- **EXERCISE DIRECTIONS**
Return, exactly as written, all lines from the line containing "[D5CL Image 5] (551, 1056)" to the end of the entries below, with both ends included.

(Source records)

======

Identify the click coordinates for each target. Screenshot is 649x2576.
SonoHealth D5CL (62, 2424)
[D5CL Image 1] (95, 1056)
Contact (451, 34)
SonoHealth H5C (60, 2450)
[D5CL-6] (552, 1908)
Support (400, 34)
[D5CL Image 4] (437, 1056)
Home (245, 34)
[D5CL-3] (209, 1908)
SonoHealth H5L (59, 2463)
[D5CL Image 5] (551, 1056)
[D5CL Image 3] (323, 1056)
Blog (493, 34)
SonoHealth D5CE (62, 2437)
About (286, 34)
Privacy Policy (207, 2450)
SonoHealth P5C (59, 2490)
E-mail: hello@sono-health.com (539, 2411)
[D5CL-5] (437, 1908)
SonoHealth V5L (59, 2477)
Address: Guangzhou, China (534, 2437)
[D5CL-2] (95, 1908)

======

- **WRITTEN RESPONSE**
[D5CL Image 5] (551, 1056)
[D5CL Image 3] (323, 1056)
Blog (493, 34)
SonoHealth D5CE (62, 2437)
About (286, 34)
Privacy Policy (207, 2450)
SonoHealth P5C (59, 2490)
E-mail: hello@sono-health.com (539, 2411)
[D5CL-5] (437, 1908)
SonoHealth V5L (59, 2477)
Address: Guangzhou, China (534, 2437)
[D5CL-2] (95, 1908)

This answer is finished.